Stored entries
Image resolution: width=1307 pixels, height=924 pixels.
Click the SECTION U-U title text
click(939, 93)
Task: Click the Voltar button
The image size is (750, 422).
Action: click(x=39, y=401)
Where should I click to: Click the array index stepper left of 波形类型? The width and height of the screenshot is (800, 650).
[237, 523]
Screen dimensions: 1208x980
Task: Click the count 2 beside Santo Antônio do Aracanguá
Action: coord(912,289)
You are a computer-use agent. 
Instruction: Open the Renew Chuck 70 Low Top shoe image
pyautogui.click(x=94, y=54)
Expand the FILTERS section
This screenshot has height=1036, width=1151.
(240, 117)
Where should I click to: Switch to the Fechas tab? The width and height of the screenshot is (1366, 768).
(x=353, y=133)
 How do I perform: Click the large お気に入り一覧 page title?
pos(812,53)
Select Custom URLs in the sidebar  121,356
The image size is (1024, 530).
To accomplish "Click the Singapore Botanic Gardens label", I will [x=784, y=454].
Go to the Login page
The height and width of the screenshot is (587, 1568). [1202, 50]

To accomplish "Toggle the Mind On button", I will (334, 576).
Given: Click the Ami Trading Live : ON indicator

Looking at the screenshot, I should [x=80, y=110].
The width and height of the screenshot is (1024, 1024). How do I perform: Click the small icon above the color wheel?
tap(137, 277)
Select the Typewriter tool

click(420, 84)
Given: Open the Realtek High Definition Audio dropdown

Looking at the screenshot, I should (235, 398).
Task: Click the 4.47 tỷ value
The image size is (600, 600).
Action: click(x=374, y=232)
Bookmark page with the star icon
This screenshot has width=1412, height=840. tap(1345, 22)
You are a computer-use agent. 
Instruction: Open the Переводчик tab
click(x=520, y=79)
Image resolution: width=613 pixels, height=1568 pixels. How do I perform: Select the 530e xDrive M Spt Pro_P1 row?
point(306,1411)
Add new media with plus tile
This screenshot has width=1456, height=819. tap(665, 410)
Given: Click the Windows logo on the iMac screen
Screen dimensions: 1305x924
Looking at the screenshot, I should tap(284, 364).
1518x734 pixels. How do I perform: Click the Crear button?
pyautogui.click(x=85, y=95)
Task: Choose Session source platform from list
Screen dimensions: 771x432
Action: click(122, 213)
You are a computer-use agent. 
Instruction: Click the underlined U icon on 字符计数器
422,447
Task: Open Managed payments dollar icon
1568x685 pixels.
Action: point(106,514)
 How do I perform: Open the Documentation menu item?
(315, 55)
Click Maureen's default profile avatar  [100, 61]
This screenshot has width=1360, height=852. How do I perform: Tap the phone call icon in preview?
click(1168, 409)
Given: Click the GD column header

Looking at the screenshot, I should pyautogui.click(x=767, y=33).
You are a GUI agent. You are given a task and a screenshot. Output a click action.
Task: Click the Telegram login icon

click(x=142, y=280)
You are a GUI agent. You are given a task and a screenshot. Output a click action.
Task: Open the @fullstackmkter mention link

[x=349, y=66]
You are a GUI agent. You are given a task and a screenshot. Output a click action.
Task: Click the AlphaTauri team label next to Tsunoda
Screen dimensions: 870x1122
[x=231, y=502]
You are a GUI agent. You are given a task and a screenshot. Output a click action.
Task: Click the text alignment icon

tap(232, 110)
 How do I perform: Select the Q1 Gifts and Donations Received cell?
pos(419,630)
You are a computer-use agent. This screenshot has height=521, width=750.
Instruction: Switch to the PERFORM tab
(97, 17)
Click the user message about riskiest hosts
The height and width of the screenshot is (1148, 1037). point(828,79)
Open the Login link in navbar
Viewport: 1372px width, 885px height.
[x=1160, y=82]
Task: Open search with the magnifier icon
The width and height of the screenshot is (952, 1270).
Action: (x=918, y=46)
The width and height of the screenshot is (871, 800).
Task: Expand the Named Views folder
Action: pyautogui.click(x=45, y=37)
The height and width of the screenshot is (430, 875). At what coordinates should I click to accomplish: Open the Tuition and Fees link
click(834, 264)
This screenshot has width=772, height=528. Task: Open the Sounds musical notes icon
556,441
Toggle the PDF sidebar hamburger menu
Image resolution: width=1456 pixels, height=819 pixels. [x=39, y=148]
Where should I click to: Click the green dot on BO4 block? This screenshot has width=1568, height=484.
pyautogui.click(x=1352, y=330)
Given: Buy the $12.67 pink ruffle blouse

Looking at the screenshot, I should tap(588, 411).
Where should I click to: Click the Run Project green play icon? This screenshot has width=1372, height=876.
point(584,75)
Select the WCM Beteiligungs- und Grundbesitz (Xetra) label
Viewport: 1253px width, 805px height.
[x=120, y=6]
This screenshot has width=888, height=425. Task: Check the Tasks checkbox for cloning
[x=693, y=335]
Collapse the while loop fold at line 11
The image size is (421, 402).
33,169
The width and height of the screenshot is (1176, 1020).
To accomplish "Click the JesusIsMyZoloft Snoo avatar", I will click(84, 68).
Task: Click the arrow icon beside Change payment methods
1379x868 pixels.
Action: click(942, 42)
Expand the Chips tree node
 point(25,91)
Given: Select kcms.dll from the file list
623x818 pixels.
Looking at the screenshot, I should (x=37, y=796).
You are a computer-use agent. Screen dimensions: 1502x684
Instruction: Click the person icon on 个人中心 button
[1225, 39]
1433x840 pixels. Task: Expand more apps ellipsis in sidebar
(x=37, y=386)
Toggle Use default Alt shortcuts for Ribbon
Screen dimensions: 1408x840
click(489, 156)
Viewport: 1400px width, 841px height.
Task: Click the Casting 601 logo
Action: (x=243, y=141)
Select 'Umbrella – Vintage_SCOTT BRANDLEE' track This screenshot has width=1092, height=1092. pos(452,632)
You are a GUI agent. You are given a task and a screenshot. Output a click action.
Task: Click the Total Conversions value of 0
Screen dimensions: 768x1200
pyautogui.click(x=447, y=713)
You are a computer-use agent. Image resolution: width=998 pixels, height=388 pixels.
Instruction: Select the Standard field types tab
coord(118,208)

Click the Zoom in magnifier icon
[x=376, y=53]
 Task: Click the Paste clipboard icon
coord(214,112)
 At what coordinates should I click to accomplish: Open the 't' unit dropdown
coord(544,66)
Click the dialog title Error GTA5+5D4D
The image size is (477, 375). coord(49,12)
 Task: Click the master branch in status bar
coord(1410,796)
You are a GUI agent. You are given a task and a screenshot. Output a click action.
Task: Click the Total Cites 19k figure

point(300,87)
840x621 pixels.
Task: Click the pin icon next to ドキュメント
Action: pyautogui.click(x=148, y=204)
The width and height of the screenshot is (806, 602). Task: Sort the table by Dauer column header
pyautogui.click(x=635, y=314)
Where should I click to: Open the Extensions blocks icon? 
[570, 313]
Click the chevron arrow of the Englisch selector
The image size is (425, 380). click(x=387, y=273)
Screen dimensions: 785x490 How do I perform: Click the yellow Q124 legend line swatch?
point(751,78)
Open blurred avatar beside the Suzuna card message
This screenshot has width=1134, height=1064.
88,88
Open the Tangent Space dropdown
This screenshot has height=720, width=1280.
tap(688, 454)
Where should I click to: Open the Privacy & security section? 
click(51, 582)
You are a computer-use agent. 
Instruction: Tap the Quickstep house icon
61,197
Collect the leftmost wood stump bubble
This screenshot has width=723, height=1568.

__YOUR GOAL__: Write out, word for word, the part of the stored entries above that opens with the line containing "Image resolution: width=613" and closes with the line containing "should pyautogui.click(x=767, y=33).", both lines included.

__OUTPUT FOR THIS TASK__:
Image resolution: width=613 pixels, height=1568 pixels. How do I perform: Select the 530e xDrive M Spt Pro_P1 row?
point(306,1411)
Add new media with plus tile
This screenshot has width=1456, height=819. tap(665, 410)
Given: Click the Windows logo on the iMac screen
Screen dimensions: 1305x924
Looking at the screenshot, I should tap(284, 364).
1518x734 pixels. How do I perform: Click the Crear button?
pyautogui.click(x=85, y=95)
Task: Choose Session source platform from list
Screen dimensions: 771x432
Action: click(122, 213)
You are a computer-use agent. 
Instruction: Click the underlined U icon on 字符计数器
422,447
Task: Open Managed payments dollar icon
1568x685 pixels.
Action: point(106,514)
 How do I perform: Open the Documentation menu item?
(315, 55)
Click Maureen's default profile avatar  [100, 61]
This screenshot has width=1360, height=852. How do I perform: Tap the phone call icon in preview?
click(1168, 409)
Given: Click the GD column header

Looking at the screenshot, I should pyautogui.click(x=767, y=33).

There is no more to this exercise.